Tussen 1886 en 1890 ontstaan schilderijen van een verbluffende gevoeligheid en ontroerende intimiteit: 'Jonge meisjes bij hun toilet' (1886), 'Karnaval op het strand' (1887), 'Geraamten die zich warmen', 'Atelierbenogdigdheden' en 'Stilleven met vruchten' (oorspronkelijk met papegaai, 'vreemde' vogel die hij overschilderde!), - alle uit 1889 - en in 1890 zou zijn 'Zelfportret vóór de schildersezel' zijn ontstaan. Ik vermoed eerder in 1889.

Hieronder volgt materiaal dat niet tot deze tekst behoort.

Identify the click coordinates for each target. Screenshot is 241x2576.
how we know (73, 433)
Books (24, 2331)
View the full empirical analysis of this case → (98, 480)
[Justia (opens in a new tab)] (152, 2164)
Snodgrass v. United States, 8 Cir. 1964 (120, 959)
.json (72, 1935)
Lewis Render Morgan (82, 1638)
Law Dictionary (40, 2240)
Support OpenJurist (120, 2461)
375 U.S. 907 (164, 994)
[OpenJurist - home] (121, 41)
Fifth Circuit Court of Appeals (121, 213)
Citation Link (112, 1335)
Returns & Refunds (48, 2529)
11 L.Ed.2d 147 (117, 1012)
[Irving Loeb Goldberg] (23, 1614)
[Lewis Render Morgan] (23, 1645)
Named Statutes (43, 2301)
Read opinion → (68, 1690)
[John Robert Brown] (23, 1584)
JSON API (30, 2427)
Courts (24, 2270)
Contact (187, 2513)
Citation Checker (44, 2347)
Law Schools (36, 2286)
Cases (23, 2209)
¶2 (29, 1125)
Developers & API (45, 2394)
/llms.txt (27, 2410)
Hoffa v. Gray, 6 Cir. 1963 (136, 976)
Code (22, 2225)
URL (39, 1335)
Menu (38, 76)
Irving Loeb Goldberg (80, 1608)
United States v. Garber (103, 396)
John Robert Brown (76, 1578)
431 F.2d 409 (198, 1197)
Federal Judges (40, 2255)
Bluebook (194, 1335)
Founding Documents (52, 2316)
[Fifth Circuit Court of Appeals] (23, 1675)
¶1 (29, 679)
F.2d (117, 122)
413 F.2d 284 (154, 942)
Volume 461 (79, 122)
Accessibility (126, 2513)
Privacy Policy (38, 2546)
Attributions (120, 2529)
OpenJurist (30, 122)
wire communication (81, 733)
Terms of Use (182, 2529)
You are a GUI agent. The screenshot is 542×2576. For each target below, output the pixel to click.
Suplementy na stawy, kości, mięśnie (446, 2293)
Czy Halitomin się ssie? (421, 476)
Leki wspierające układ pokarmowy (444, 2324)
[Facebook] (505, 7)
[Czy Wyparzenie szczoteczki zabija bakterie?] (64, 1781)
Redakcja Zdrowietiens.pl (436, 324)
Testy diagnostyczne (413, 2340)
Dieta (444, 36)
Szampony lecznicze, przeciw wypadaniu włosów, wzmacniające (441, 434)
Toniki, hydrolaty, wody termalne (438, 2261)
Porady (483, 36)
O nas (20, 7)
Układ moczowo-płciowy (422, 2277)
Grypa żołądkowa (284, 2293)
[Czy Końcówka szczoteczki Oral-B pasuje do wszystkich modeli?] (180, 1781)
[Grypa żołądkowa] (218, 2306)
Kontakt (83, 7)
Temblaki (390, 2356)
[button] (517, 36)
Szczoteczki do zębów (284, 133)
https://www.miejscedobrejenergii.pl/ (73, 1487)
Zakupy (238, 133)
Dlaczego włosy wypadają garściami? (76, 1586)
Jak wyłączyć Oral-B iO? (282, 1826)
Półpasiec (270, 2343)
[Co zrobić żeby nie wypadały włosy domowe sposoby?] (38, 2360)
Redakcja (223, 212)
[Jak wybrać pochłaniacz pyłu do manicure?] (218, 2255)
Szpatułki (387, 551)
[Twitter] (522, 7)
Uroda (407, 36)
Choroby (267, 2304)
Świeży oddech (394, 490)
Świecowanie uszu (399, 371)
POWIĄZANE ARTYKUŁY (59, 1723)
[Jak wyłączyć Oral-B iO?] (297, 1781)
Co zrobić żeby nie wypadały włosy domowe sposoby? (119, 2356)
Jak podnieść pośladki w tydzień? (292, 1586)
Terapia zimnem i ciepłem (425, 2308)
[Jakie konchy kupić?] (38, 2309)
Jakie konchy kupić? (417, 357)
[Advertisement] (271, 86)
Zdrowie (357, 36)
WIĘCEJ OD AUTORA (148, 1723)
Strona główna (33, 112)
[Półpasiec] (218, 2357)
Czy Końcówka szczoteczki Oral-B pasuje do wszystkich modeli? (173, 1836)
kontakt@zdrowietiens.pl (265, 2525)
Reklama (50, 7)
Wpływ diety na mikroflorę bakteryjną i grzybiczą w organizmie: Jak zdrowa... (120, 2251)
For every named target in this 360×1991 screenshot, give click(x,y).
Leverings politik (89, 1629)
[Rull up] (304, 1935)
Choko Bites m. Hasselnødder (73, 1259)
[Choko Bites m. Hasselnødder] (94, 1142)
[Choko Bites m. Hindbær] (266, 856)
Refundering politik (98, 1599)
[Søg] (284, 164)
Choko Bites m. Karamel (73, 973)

Is het portret in buste, op levensgroot formaat, 'Ensor met bebloemde hoed' zijn beroemdste zelfportret, het 'Zelfportret vóór de schildersezel' is verreweg het meest poëtische - een parel, een feilloos kleingedicht - waarin de Ensoriaanse psyche zich in de meest subtiele geschakeerdheid openbaart. En het is tegelijk onthutsend door zijn eenvoud. Zonder spoor van masker of vermomming, van doodskop of verhitte verbeelding.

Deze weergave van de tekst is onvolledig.